The downside of this architecture is that the media server is an inevitable and expensive bottleneck.  Enabling  more performance to process and manage more data necessitates  adding more media servers.  Providing  more capacity for growth of data backed up requires  adding more storage to the media server, up to the total capacity supported. The inescapable result is that the more you scale, the more cost and complexity you introduce.


In an attempt to reduce complexity and increase scalability some backup vendors introduced a new class of storage, the Purpose Built Backup Appliance (PBBA).  PBBA’s served the role of separating the storage used for backups from the media server host, and they introduced the concept of on-disk block/segment level deduplication.  

While PBBA’s delivered better backup storage performance and efficiency they actually increased cost and complexity.  Organizations had to deal with an architecture comprised of two (2) silos of control plane and data plane — media servers continue to be silos of control and backup i/o performance while PBBA’s create multiple backup storage silos with their own performance and capacity limitations.  Not only do you have to worry about media server sprawl, you also need to worry about PBBA sprawl.  To address this challenge some backup vendors introduced integrated solutions that consolidate media server and PBBA functionality into a single appliance.  The result, however,  is still increased cost, complexity, and server  sprawl. In addition, modern data sources maintain data in compressed format which defies capacity reduction using block/segment deduplication.
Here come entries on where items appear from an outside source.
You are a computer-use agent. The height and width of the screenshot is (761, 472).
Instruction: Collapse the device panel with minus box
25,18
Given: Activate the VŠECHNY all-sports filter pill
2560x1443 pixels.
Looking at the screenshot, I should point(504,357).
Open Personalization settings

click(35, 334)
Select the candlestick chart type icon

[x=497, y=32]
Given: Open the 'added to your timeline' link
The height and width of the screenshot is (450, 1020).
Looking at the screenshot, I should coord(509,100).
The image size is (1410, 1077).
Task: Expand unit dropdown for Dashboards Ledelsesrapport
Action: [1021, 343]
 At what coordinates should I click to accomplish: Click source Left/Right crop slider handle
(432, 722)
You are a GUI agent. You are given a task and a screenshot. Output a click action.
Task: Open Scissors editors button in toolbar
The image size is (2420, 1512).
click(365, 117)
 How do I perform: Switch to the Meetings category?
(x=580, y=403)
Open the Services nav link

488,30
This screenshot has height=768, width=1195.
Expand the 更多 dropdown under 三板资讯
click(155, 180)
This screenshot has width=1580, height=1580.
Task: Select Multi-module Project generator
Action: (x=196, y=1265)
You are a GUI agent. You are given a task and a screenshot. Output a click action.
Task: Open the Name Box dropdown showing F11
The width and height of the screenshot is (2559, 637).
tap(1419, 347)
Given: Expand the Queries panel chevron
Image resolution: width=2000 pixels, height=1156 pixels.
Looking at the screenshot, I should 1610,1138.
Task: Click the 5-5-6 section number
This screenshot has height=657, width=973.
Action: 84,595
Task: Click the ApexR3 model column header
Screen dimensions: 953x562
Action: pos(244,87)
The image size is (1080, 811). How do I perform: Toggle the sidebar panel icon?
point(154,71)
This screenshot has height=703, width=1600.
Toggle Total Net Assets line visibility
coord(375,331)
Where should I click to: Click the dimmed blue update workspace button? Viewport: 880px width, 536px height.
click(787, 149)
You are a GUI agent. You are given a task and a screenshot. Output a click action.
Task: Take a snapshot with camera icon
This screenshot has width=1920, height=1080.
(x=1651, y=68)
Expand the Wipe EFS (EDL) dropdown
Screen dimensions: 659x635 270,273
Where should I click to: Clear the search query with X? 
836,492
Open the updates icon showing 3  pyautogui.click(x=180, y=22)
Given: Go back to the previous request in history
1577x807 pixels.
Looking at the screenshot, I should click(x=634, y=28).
Nevertheless, backup infrastructure sprawl has been accepted as a necessary evil in on-premises data centers, and the majority of traditional and new backup vendors rely on media server architectures including Veritas, CommVault, Dell-EMC, Rubrik, and Cohesity.

Ironically, in the world of public and hybrid clouds, the role or need for the media server is essentially eliminated.   As a result,  media server architecture based solutions are antiquated legacies.  Instead, the future of data protection focuses on the control plane to automate and orchestrate protection while leveraging the inherent compute and storage resources available in the cloud.  The result is faster backup and restore, more efficient backup storage, increased agility to scale, and dramatically reduced cost and complexity.

Not surprisingly, this is exactly the architecture Datos IO has championed.  RecoverX is elastic, scale-out software purpose-built for multi-cloud, hyperscale environments.  The patented Datos IO architecture focuses 100% on the control plane:

  • RecoverX itself is elastic, scalable software
  • RecoverX does not utilize media servers and instead enables using the backup storage of your choic
  •  During backup data is streamed directly from source data nodes to cost effective, elastic cloud secondary storage (e.g. S3 in AWS) and is stored in native format.
  • Using patented Semantic Deduplication, RecoverX deduplicates the compressed data, without interrupting the backup streamed from the nodes.
  • Completed backups use a fraction of the space of the total data backed up.  
  • Subsequent backups after a first backup only stream incremental new data to the secondary storage

The result is application consistent backups,  >70% reduction in backup storage requirements, flexible recovery point objectives (RPO), all at dramatically lower cost relative to media server based solutions.

The cloud and next generation data sources change everything, including your backup strategy.  Media server based solutions, whether from a ‘traditional’ or ‘new’ backup vendors are not architected for the cloud.  Make sure you don’t get stuck with a legacy architecture using yesterday’s solutions to solve today’s challenges.